(Collected data entries)
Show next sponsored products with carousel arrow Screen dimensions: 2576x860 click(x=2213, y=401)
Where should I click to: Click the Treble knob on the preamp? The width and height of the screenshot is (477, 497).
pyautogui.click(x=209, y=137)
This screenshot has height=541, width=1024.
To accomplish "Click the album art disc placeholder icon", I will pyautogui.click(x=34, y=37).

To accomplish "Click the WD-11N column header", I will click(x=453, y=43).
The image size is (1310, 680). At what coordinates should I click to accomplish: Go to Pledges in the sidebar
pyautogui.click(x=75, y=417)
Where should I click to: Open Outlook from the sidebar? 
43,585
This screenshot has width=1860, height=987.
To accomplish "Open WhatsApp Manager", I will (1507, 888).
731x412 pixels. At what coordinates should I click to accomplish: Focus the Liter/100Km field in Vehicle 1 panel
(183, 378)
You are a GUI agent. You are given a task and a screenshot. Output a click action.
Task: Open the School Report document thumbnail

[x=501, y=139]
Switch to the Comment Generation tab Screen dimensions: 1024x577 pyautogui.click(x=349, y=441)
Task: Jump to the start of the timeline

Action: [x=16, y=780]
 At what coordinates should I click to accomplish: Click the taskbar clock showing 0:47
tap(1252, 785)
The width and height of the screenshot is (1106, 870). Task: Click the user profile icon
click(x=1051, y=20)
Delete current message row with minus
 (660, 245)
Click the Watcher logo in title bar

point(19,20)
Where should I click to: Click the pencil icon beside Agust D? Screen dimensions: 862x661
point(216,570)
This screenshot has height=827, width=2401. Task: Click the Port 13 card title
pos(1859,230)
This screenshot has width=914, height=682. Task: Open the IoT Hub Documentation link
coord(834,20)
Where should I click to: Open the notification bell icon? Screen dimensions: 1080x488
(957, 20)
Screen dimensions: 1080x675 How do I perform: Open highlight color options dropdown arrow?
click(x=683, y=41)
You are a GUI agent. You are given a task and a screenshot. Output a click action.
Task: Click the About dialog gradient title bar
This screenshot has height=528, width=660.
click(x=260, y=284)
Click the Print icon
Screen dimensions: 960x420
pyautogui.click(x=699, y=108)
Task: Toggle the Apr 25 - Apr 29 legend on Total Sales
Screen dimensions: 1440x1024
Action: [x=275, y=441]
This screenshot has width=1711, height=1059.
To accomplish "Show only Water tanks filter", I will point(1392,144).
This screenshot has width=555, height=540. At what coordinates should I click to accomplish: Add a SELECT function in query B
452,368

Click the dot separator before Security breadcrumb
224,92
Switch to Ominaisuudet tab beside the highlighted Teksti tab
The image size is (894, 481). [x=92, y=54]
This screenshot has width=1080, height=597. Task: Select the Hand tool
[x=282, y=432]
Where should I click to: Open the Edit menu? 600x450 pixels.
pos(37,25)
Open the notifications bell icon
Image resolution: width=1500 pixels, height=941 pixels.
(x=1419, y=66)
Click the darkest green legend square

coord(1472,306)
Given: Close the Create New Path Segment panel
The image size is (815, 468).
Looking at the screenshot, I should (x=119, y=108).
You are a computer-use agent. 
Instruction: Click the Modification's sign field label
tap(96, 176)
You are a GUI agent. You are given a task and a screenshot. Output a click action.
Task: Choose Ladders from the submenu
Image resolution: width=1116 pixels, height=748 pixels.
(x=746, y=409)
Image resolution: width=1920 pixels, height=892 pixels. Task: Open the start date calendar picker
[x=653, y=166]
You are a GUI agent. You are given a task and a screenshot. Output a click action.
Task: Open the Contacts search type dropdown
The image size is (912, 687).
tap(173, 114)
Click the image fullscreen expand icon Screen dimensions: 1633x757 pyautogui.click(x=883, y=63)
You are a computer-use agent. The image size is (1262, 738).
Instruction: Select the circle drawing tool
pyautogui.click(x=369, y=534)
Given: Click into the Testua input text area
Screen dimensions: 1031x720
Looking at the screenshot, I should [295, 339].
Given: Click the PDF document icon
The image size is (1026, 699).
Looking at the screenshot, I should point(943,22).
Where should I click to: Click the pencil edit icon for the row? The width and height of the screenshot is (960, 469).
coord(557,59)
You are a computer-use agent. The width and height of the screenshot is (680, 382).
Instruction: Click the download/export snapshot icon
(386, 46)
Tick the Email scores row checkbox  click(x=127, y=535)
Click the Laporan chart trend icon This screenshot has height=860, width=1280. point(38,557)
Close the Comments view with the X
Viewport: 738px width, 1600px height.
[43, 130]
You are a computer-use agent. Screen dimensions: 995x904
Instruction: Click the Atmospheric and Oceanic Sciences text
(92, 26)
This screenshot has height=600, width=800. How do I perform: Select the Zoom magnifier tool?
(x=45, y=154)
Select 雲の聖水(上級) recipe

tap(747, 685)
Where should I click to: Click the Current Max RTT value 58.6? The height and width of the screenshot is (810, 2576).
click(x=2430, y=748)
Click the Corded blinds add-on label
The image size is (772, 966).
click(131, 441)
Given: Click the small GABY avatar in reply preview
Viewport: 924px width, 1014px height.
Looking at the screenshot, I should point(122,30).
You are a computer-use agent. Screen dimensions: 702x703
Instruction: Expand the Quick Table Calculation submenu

**PROBLEM DESCRIPTION:** Return every line of the data above in which "submenu" appears.

**REPLY:**
Task: Choose Ladders from the submenu
Instruction: Expand the Quick Table Calculation submenu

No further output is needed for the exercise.